SUPPLIED PASSAGE:
November 19, 1945: Robert A. Heinlein to Lurton Blassingame

...My particular talent is for the prophetic novel, i.e., the novel laid in the future, perhaps only a few years in the future but nevertheless in the future. I have no objection to doing contemporary fiction and am open to advice, but there is this one thing which I do especially well. There is a book market for it and at least a limited slick market for it. I believe that the slick market for it will be much greater than before the war, primarily because of atomics. I think people will want to be told what to expect in the coming atomic age. I have notes for many, many stories; do you want to discuss stories with me ahead of time, or shall I just go ahead and write?

I also write fantasy and would like to emulate Stephen Vincent Benet. The SEP {Saturday Evening Post] has been publishing quite a lot of fantasy since -- took over; I would like to do the sort of thing they publish.

January 1, 1946: Robert A. Heinlein to Lurton Blassingame

I am quite used to being considered too spectacular. My own brother, a colonel of engineers, thought my prewar stories about the atomic bomb and atomic weapons to be sheer moonshine; he has since flown over Hiroshima and changed his mind.

April 20, 1947: Robert A. Heinlein to Lurton Blassingame

I am starting a short, Luna City series, slanted for Post, tomorrow. Like the hired man said, "We've had a lot of trouble around here," but you may expect regular copy for some time hence.

June 24, 1947: Robert A. Heinlein to Lurton Blassingame To confirm my telegram of Tuesday, my new address is:

Suite 210,

7904 Santa Monica Blvd.,

Hollywood 46, Cal.

Letters or telegrams sent there will reach me promptly. My telephone has been disconnected. We have closed our house and in a few days-as soon as I can get some chores cleaned up-I am going to light out for the desert and get back to work. Leslyn [Heinlein's first wife] is going to stay in town...

STATED PROBLEM: Decide whether each statement agrees with the Heinlein letters, answering yes or no and quoting the words from the letters that settle it. 1. Heinlein's brother was a colonel of engineers. 2. Heinlein planned to stay in town while Leslyn went to the desert. 3. Heinlein's telephone was still working when he gave his new address. The records have nothing to do with the Heinlein letters.

DATASET:

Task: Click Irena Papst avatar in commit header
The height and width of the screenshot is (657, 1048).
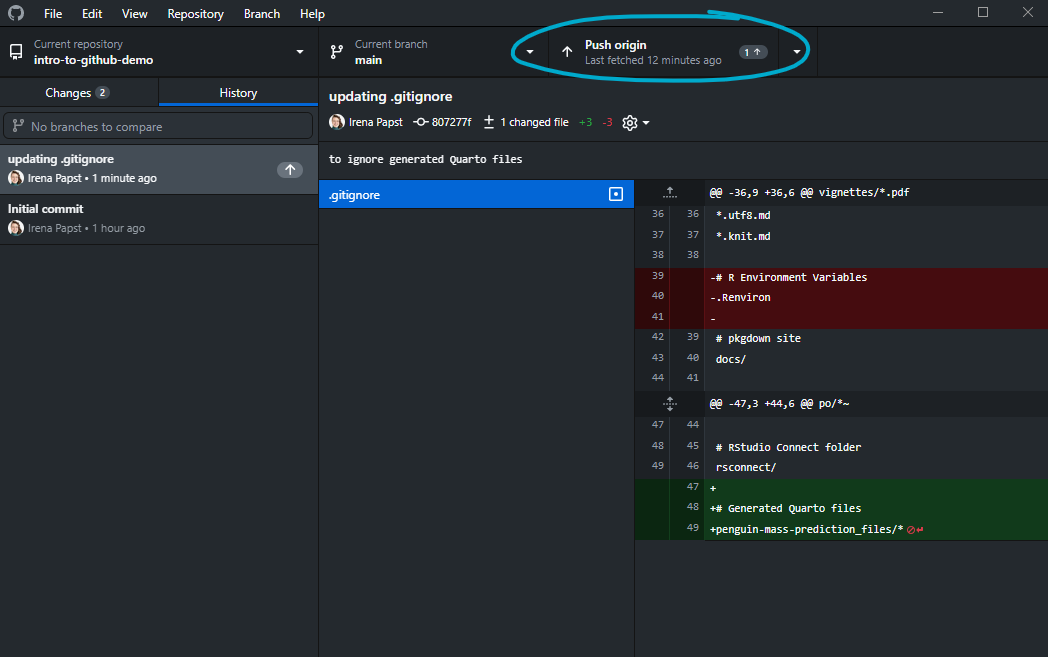Action: point(337,122)
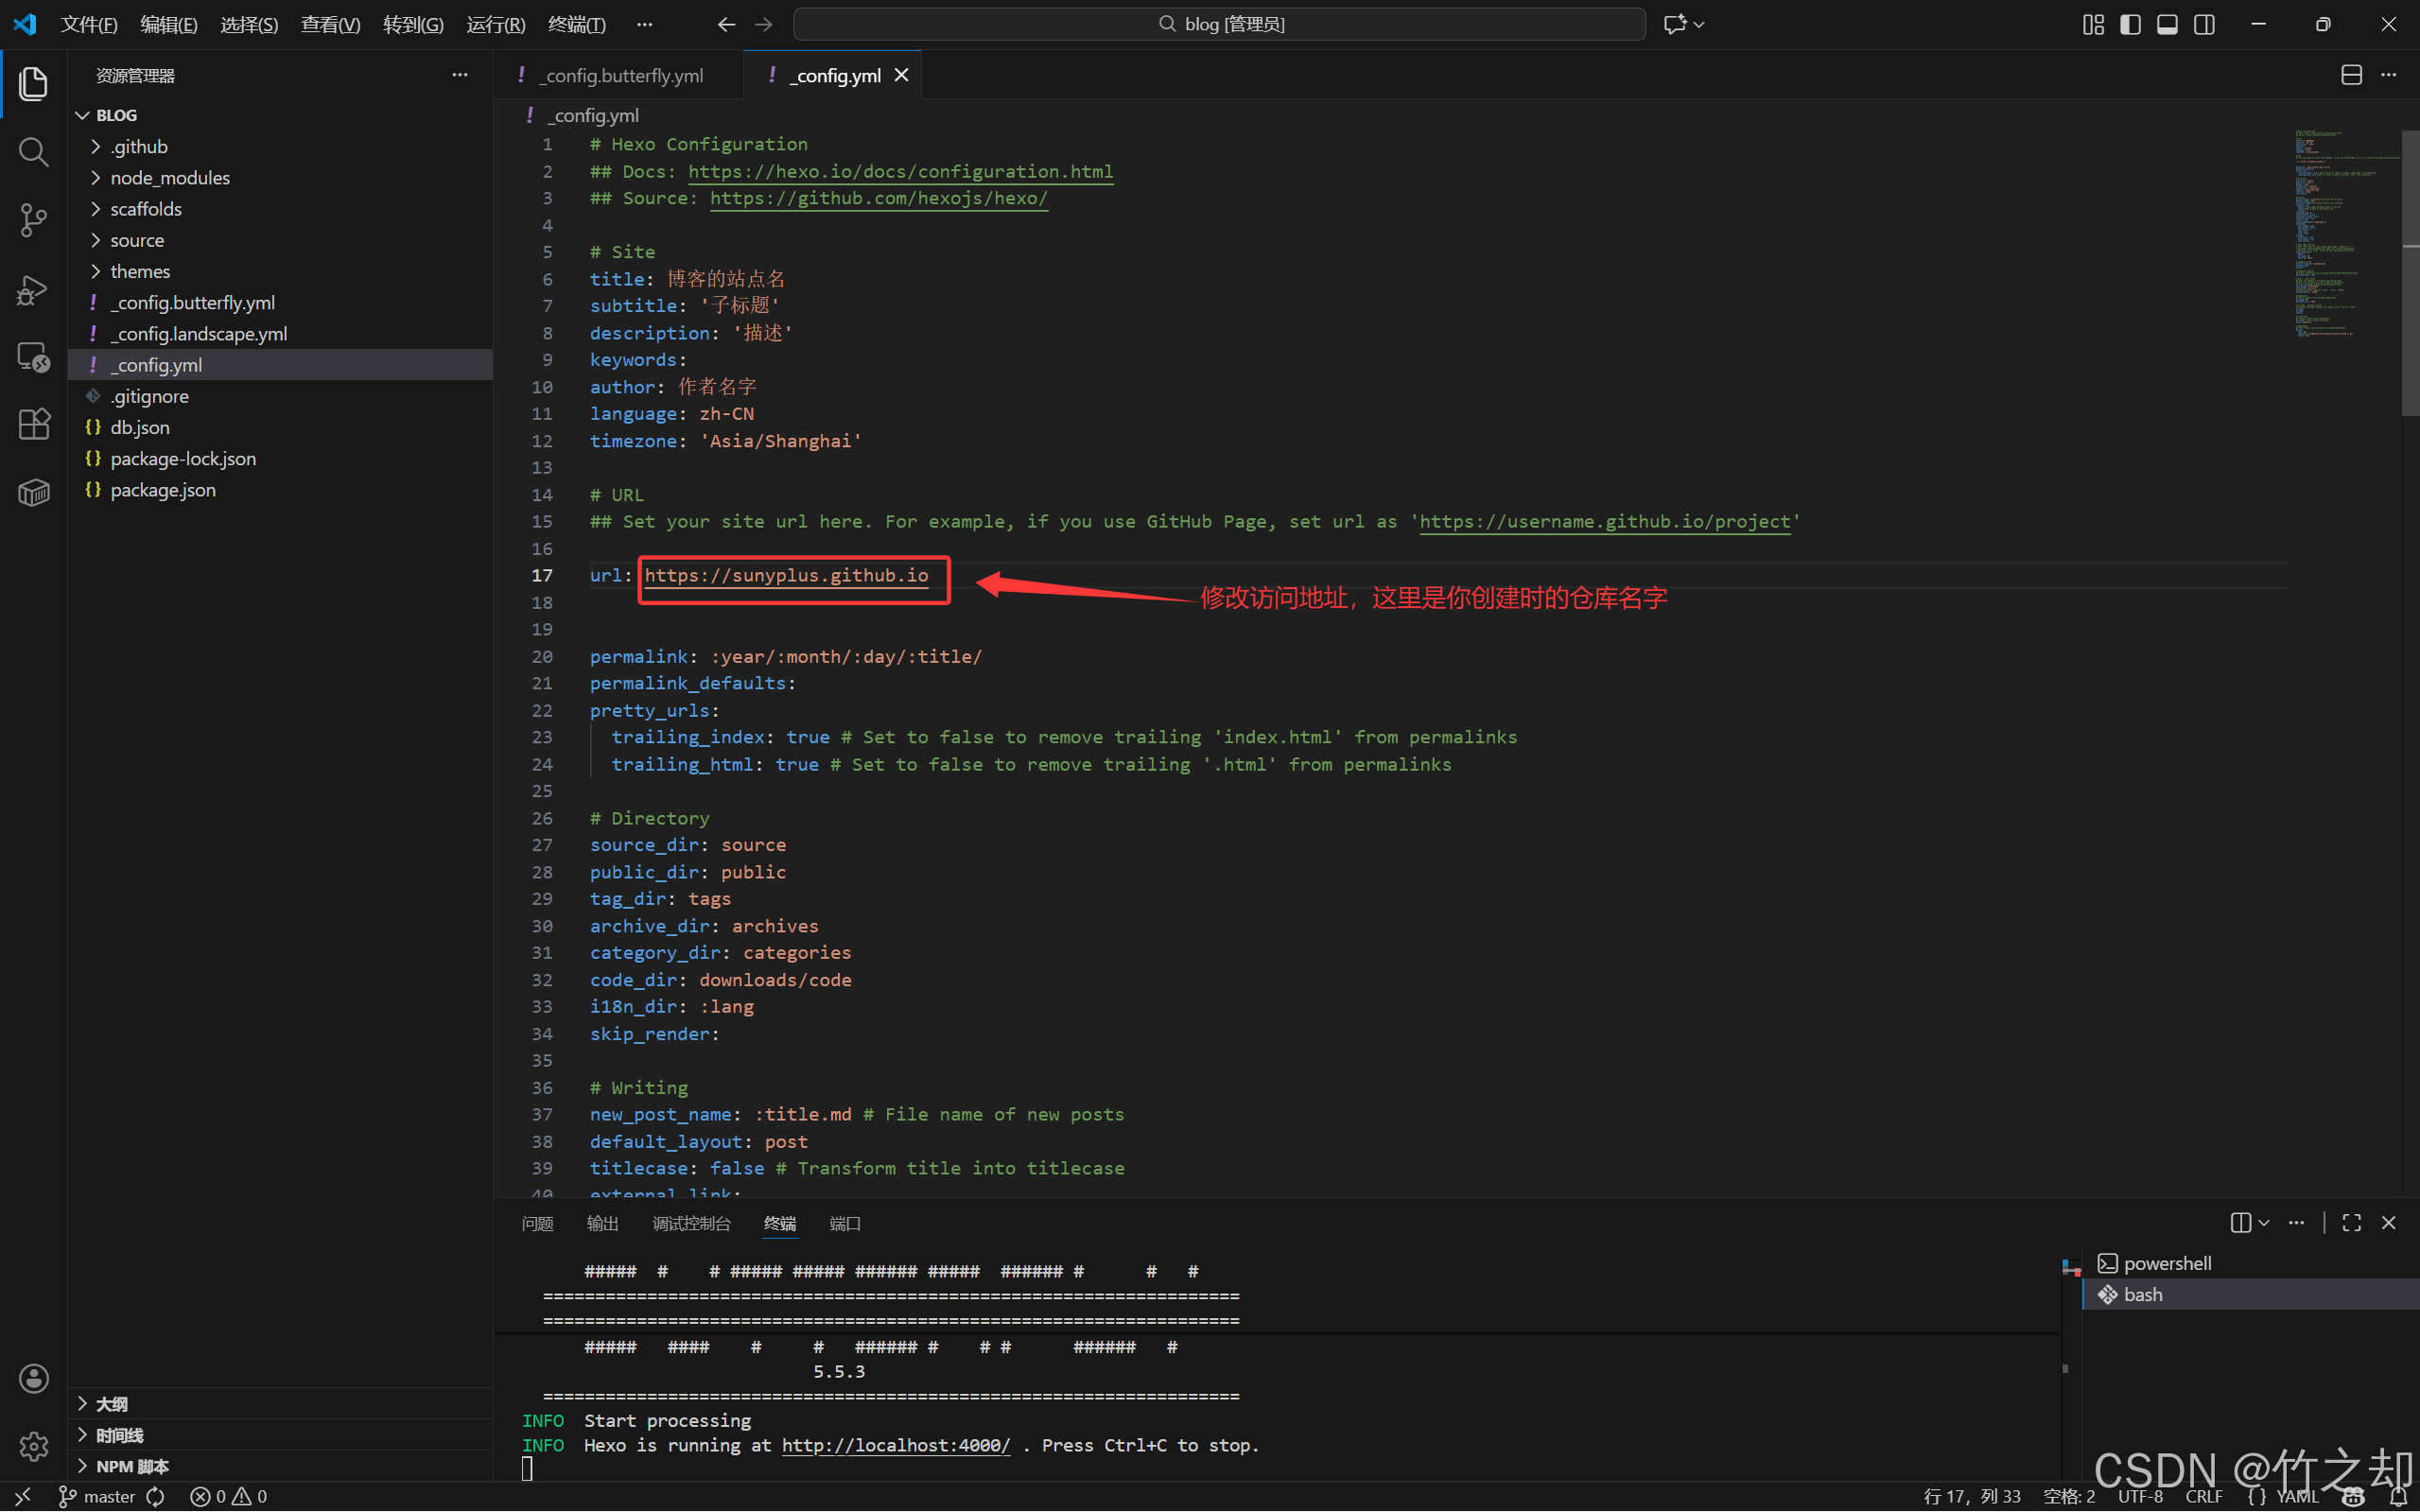Expand the node_modules folder

(169, 177)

REPLY:
1. Yes: "My own brother, a colonel of engineers"
2. No: "I am going to light out for the desert and get back to work. Leslyn [Heinlein's first wife] is going to stay in town"
3. No: "My telephone has been disconnected."